Oftentimes, when businesses move to a new building, they may paint some walls and bring in new furniture. For the folks at Miserlian Baker Real Estate, starting creating a home for their business — and for themselves — meant starting from the ground up.
Miserlian Baker, owned by Anne Baker and Michael Miserlian, stands out. When driving down North Cloverdale Boulevard, you can’t miss it — its bright teal exterior is reminiscent of the “eXperience Cloverdale” colors. The decision to make the building so tied to the town was deliberate.
“I wanted the house to be like it was dressed in a formal gown,” Baker said. “I just think of it as the happy house, and because I’ve always liked working from home, this is perfect.”
“The colors were actually the ‘eXperience Cloverdale’ colors from the flag,” Miserlian added. “At one point that emblem (in the center of the house) was that crazy green, but nobody got it. I finally just said, ‘it’s back to white.’”
The front of the house is the Miserlian Baker Real Estate office — two desks blocked off from the rest of the house, which serves as the couple’s home.
Baker moved to Cloverdale in 2011, but until recently, she worked for Ukiah-based Timothy Toye & Associates in an office in downtown Cloverdale. However in March, she and Miserlian filed as their own broker/agent housing duo. Baker serves in a “project manager” role, and Miserlian does more of the on-site work, like taking photos and doing inspections.
“I like it all,” Baker said, explaining what draws her to real estate. “I like figuring it out and getting the job done. I really started my personal business of real estate in 2009 after I went to Timothy Toye & Associates, and that’s when short sales started happening. I was really, really good at solving those problems. I like complicated transactions. The main point is that the person who’s buying or selling doesn’t feel the friction of the transactions.”

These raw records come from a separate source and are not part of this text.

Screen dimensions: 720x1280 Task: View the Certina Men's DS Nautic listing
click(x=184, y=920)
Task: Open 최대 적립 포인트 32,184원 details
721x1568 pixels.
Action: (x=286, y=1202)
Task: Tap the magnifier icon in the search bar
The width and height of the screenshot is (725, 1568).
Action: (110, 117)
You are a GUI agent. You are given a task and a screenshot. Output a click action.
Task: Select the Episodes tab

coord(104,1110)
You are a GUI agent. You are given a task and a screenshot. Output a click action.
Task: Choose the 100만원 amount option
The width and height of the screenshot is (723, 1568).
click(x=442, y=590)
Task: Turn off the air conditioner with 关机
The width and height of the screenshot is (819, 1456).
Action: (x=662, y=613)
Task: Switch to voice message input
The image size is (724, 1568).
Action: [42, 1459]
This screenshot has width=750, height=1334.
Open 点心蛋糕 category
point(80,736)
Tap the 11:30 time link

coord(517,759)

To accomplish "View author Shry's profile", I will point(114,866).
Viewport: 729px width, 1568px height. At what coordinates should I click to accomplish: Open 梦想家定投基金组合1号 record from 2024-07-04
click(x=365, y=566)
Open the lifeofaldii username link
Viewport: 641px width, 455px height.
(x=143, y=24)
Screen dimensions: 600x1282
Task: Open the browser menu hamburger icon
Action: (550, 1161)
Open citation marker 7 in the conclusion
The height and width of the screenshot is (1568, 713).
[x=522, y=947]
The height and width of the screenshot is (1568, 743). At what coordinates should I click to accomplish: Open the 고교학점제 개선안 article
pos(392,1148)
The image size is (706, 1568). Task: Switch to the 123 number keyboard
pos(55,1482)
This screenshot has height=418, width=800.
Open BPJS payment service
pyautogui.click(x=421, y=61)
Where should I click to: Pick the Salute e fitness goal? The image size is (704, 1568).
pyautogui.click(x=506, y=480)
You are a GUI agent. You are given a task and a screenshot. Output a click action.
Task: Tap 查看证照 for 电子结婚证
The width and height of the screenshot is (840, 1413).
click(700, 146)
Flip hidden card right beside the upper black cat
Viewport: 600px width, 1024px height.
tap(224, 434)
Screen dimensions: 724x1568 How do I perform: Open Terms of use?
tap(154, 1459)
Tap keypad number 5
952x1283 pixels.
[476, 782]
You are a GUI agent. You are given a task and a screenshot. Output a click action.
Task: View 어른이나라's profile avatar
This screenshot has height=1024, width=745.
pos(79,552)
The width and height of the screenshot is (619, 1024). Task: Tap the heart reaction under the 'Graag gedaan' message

While the ability to put puzzle pieces together and problem solve is at the core of what pushes Baker, she also said that she strives to learn more.
“I went and interviewed other agencies outside of Cloverdale and what I found was that in all cases, except when I went down to Rohnert Park, the broker wasn’t in direct connection with the agent. So there was nothing new for me, I wasn’t going to learn anything special,” Baker said.
That was one of the catalysts in creating Miserlian Baker Real Estate — building a business that fit her interests.
When they began entertaining the idea of branching out on their own, the duo had their sights set on a house downtown.
“We had seen this one come up as a gas station, it still had the pumps and everything and I didn’t want to have that liability,” Baker said. Then when we finally started to settle on the fact that we needed to be on the boulevard, we looked and it was back,” Baker said.
While they initially thought the property was zoned in a way that would prevent them from having a house there, they soon found out that that wasn’t the case.
So, they made the move.
During the week, a whiteboard on the deck shows passersby their schedule for the day, or if they’re out of the area.
“Our main goal was to be accessible, and we are,” Baker said. “The accessibility part is our mission — to be accessible to our clients. I think that when we picked these bright colors that are inviting, we were picking ‘we’re accessible and we want you to understand that.’”
When it came to making the old property usable, they had to tear down walls and structure the building in a way that would allow them to have both their work lives and their home lives under one roof. As such, the spaces are all but separate from each other, allowing them to drift between work and home.
The house is now a mix of old and new. Miserlian Baker Real Estate is a new business, mixed with Baker’s own real estate history — the house itself is renovated with a new exterior, but with the floors and bones of the original Victorian.